Lewin on Trusts expresses, citing Skeats, that: Powers of appointment of new trustees are fiduciary powers.[10] However, as we will see, even Lewin also notes some exceptions to this rule. In addition to the reasoning in Skeats, Lewin indicates that, aside from statutory powers of appointment, given the nature of the power, its holders must be under a duty to consider exercise of the power from time to time- a key distinguishing feature of a fiduciary power from a non-fiduciary power. However, what if the:
power-holder merely has the power to veto a trustee’s appointment of a successor or additional trustee?
statutory default position expressly provides that the powers to remove or appoint trustees are not fiduciary?

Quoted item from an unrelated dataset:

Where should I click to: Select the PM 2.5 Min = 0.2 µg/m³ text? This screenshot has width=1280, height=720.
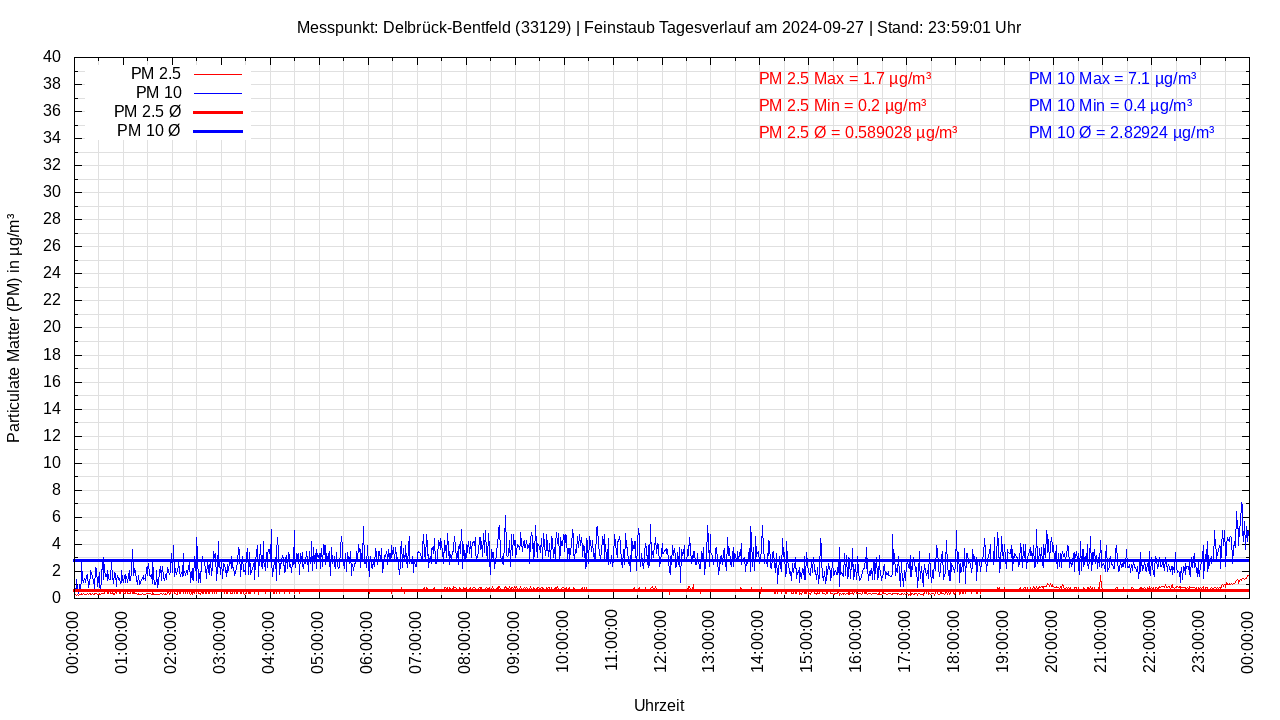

trust deed, in an extreme and admittedly unlikely case, expressly provides that the power to appoint and remove trustees held by a beneficiary is an unlimited beneficial non-fiduciary power which the power-holder may exercise for his own benefit without having regard to the interests of other beneficiaries?
The notable exceptions to the view that the power to appoint trustees is a fiduciary power include David Pollard who has written extensively on the topic in relation to powers granted to employer sponsors in respect of pension trusts in England and Wales.[11] Among other things, he considers that, as employers are subject to the Imperial duty[12] to act in good faith[13] the power to appoint and remove trustees need not be elevated to a fiduciary power when held by employer sponsors of pension trusts.

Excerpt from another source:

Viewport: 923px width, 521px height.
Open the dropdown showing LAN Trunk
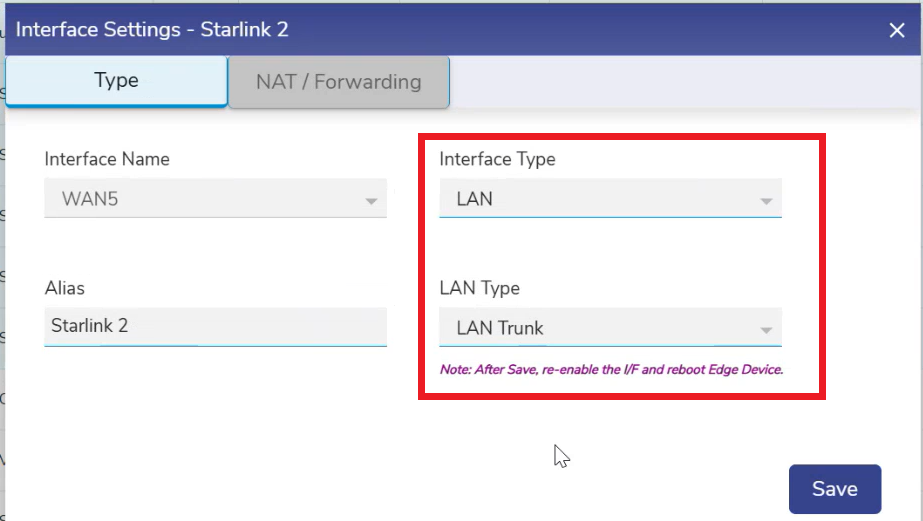(x=610, y=328)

Donovan Waters QC[14] also acknowledges the possibility that the power to appoint or remove trustees may be non-fiduciary in circumstances where the power is given to a particular person to protect his own interests. He has referred to an example where the testator of a testamentary trust provides his widow, the primary beneficiary of the trust, with the power to appoint and remove trustees.[15]
Lewin also considers that powers of beneficiaries under section 19 of the Trusts of Land and Appointment of Trustees Act 1996 in England and Wales to unanimously appoint trustees is a non-fiduciary power because the beneficiaries in effect would owe any duties to themselves.[16]
The trust instrument may also expressly provide that the powers held by the protector or enforcer are non-fiduciary. These powers held by protectors and enforcers often include powers to appoint and remove trustees. There do not appear to be any cases setting aside such a provision and, indeed, the House of Lords in Chapman v Chapman rejected in strong terms a contention that a court has the power to rewrite the trust document.[17] Section 2A of Bermuda’s Trusts (Special Provisions) Act 1989 expressly provides that the trust deed may categorise powers as fiduciary or non-fiduciary.[18]
The statutory default provision in Bermuda now provides that powers, if held by a beneficiary or a settlor, shall be non-fiduciary unless the trust deed provides otherwise.[19] Further, the statutory default position in Guernsey and Cook Islands is that, subject to the terms of the trust, powers held by a person other than a trustee are not fiduciary.[20]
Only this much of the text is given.